# Wedges for climbing



## tree md (Aug 22, 2010)

Anyone using them?

I had to wedge over some huge chunks last week using an old steel wedge I have. Not going to do that again. It's to big of a ##### to deal with in the tree.

I am looking at the rattle wedge in one of the arbo catalogs. Looks like a pretty slick piece of kit, albeit expensive. Anyone ever used one? How well does it work. Seems like that would be worth it's weight in gold if you are having push 3' plus chunks over and it works as illustrated in the catalog.

Also looking at the climbers wedge kit. A lot more reasonably priced and what I will be buying this go round'. One question, what are so special about Oregon wedges that they cost $10 more than Tuffy wedges?


----------



## TimberMcPherson (Aug 23, 2010)

I just cut normal wedges in half down there length, drill a hole for a cord loop and hang em on my harness. But would love a rattle wedge. A felling bar works okay to.


----------



## ropensaddle (Aug 23, 2010)

I took the plastic wedge drilled hole in it and hammer 2 lb handle and threaded 1/4 inch rope knotted one end and looped the other to fit saddle snap. Wedges are very handy and I sometimes use them for security on bombing a top, if I feel the groundy is too weak which seems to be the case many times


----------



## mic687 (Aug 23, 2010)

I also use plastic wedges with a cord attached and a 2lb or so dead blow plastic hammer. This has always worked well for me.


----------



## John Paul Sanborn (Aug 23, 2010)

I know two guys who have tried the rattle wedge and called it a PITA.


----------



## JeffL (Aug 23, 2010)

I know two guys who have snapped the rattle wedge into pieces. lol


----------



## TreeClimber57 (Aug 23, 2010)

Have plastic wedges with cords attached .. usually carry a couple (but have about eight in truck if I need them ).

Never tried a rattle wedge, looked at pictures of them.. wondered if they were strong enough to do much work.


----------



## treeclimber101 (Aug 23, 2010)

If I am wedging wood in a tree then theres a rope at the top as well , that gets old real quick beating wedges with a limited swing in an awkward position , I like the long Oregon wedges and a six pounder


----------



## beowulf343 (Aug 23, 2010)

DATA SEGMENT:
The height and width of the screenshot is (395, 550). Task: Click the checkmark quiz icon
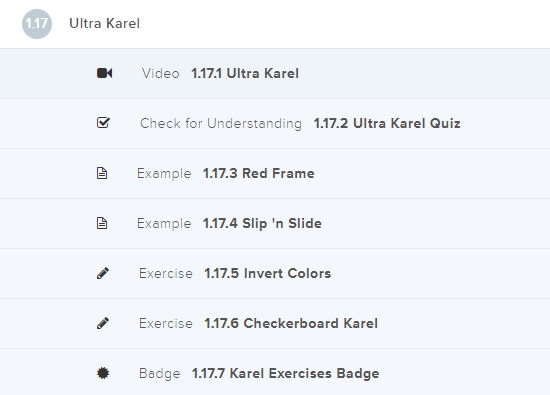tap(103, 123)
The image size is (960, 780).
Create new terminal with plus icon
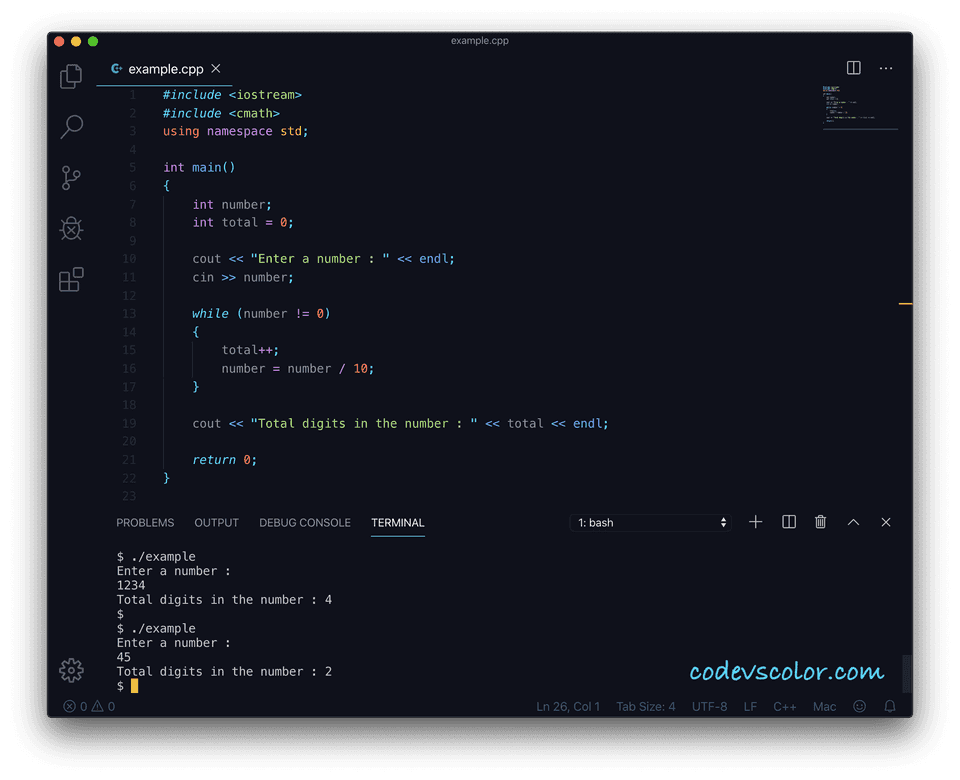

TO BE DONE:
1) Quote the forum thread on climbing wedges from "Also looking at" to "TimberMcPherson (Aug 23, 2010)".
2) Carry on the forum thread about wedges for climbing from the point where it stops.

ANSWERS BY TASK:
1)
Also looking at the climbers wedge kit. A lot more reasonably priced and what I will be buying this go round'. One question, what are so special about Oregon wedges that they cost $10 more than Tuffy wedges?


----------



## TimberMcPherson (Aug 23, 2010)

2)
Rattle wedges are worthless.


----------



## tree md (Aug 23, 2010)

beowulf343 said:


> Rattle wedges are worthless.



Thanks, great intel.


----------



## beowulf343 (Aug 23, 2010)

Lol, i thought it was good, wished someone had told me that exact same thing before i bought mine.

I don't say much about wedges up a tree, cause i remember a few years back mentioning that a wedge on a string is handy and catching flack for it. How the times change.


----------



## tree md (Aug 24, 2010)

Well, you never heard that from me. I think they're the greatest thing since sliced bread.

Hey, who gives a #### what someone says bro, you obviously know your ####.


----------



## ropensaddle (Aug 24, 2010)

wedges are a great tool but ropes should also be employed where life and property damage hang in the balance.


----------



## mic687 (Aug 24, 2010)

If I am using a wedge I will 99.9% of the time have a rope attached at the top of the tree. On my last job I cut a 30 foot top out of an Ash that had a slight back lean toward the house. I used a rope puller tied high and as I back cut I wedged for added stability. On a critical cut it is nice to have the piece of mind that if the rope slipped for some reason the wedge is their to hault most of the movement so things don't snap back. That being said wedges will not work miracles and should be used with caution.


----------



## John Paul Sanborn (Aug 24, 2010)

My fave are the Hardhead wedges. The strike plate does not deform from off-center hits.


----------



## tree md (Aug 25, 2010)

ropensaddle said:


> wedges are a great tool but ropes should also be employed where life and property damage hang in the balance.



I totally agree. I put a rope in pretty much everything I drop. On chunks I'll push them off with a snap cut until they get too big, then I start notching them and putting a rope in them. Especially is they have any kind of lean to them.

The chunks I am talking about are weighing 1600 to 3200 pounds at two foot length with the diameter I am working with, as well as having a slight back lean. With a tight drop zone I was throwing every trick in the book at them. I cut a Humbolt notch, put a bull line in the top of them and used a wedge to keep the logs from setting down on my bar and to aid in leveraging them over.


----------



## burntslap (Aug 25, 2010)

*Wedgies*

With the Oregon wedges, you are paying for the name. Most all the plastic wedges are the same, although the plastics can vary in hardness and flexibility. I keep a couple 4" and a couple 8" wedges on strings for topping, but top size determines which ones I use. Too, with the 8's, I can stack them if I need more lift ( just remeber to put the textured sides facing one another and be mindful that they can bounce out of the back-cut with considerable velocity).
If I am chunkin', I slope my cuts and let the wood slide down the bar ( keeps me from havin' to push and pry ).
Wedges are like women, everyone has a personal preference in size, shape and color. Get what suits you.:greenchainsaw:


I had to wedge over some huge chunks last week using an old steel wedge I have. Not going to do that again. It's to big of a ##### to deal with in the tree.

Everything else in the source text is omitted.